John McIlroy was born at 44 Colin Street in Belfast, Ireland on 13 February 18901. Hailing from a Roman Catholic family, he was the son of Patrick McIlroy, a flax dresser, and he former Jane Kerr.
He had three younger sisters, Mary Ellen (b. May 1891), Jane (b. October 1893) and Margaret (b. August 1896).
The year 1897 was a tragic one for young John: firstly, on 12 January his youngest sibling Margaret died from malnourishment aged just five months; his mother, ill with tuberculosis, died only weeks later aged 26 on 29 January. His sister Jane, always a poorly child, died in March 1897 from a lung disorder.
His father, a young widower, remarried in October 1899 to widow Mary Jane Feeney, née Hughes, a native of Co Tyrone; through that relationship he had a half-sister, Elizabeth (b. July 1902). By 1911 the family lived at 10 Varna Street off the Falls Road in west Belfast but John was not listed and was presumably at sea at the time.
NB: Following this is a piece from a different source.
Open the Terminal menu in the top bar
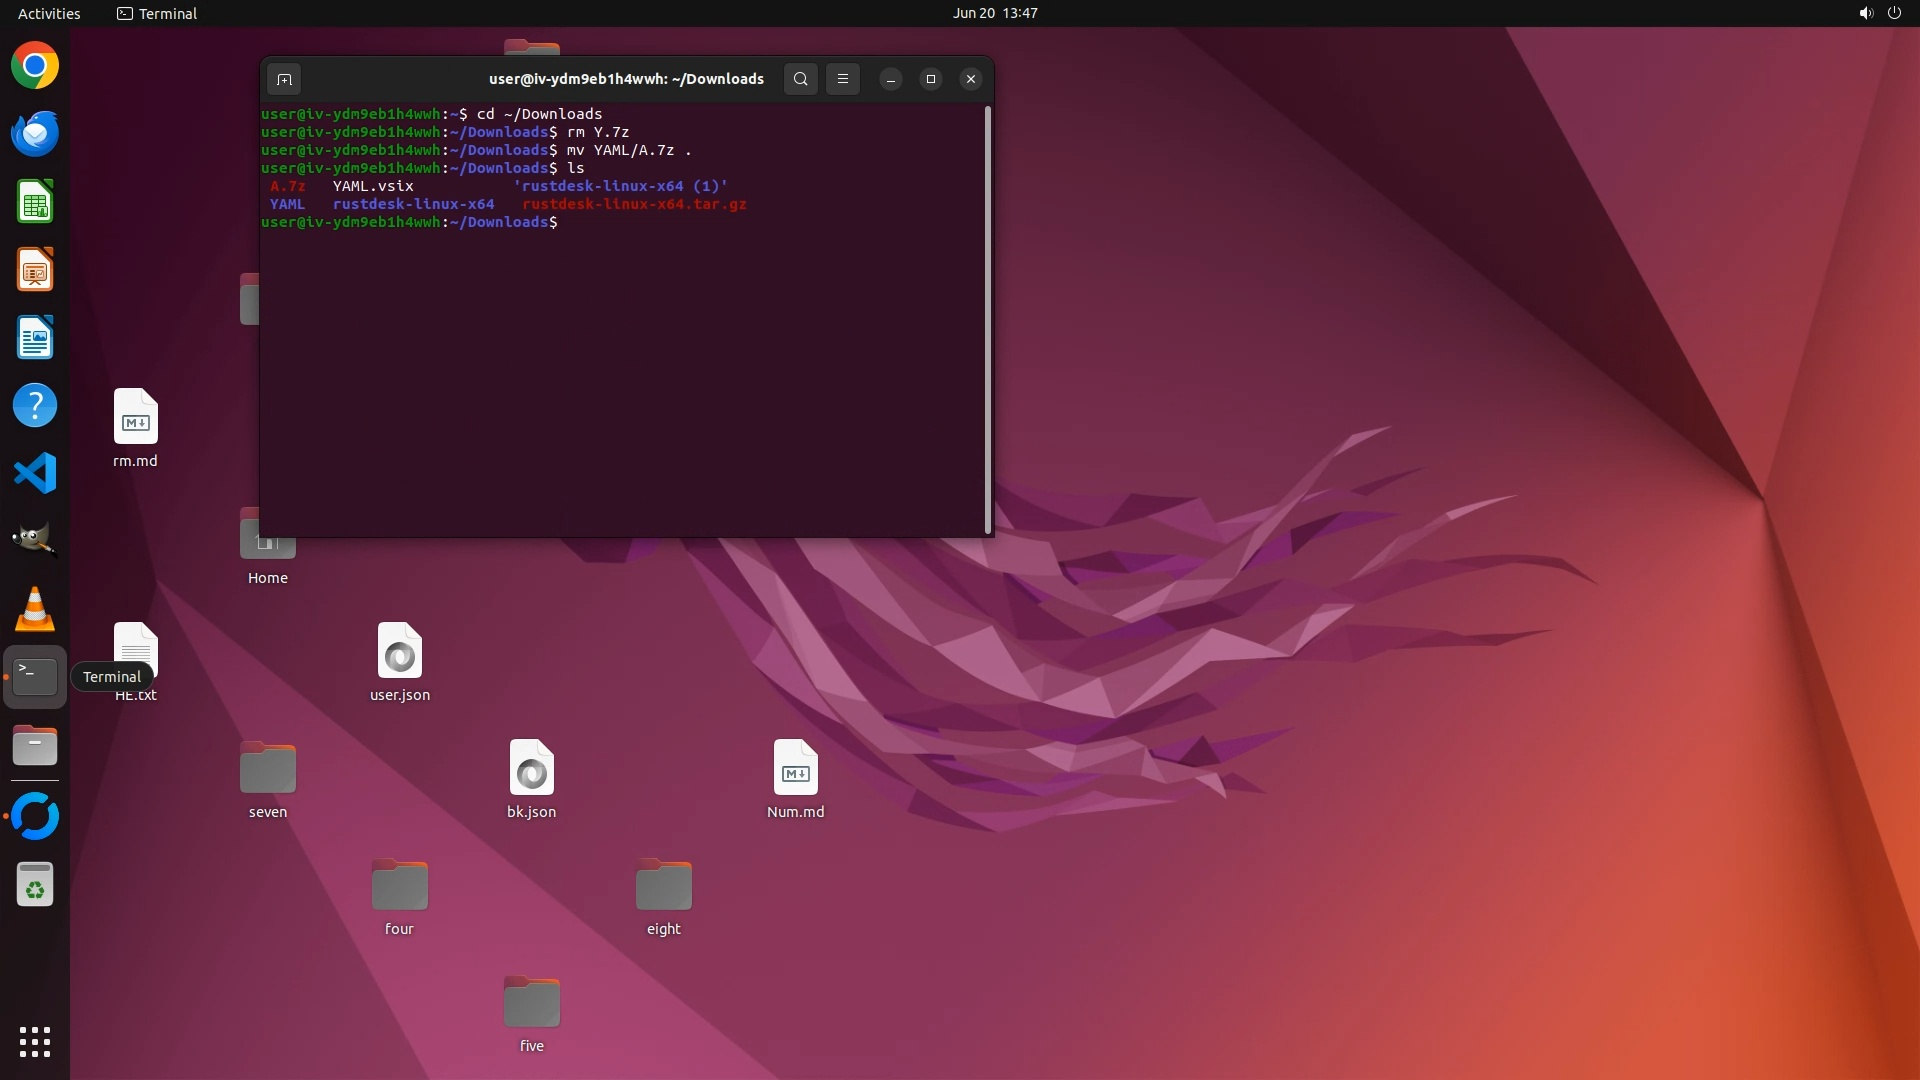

In April 1912 McIlroy was serving as a seaman aboard the eastward-bound voyage of the Carpathia when that ship rescued the survivors of the Titanic.
Although McIlroy is known to have continued working at sea, his final whereabouts remain unclear. There is some indication that he remained in Britain and possibly died in Wallasey in the early 1960s.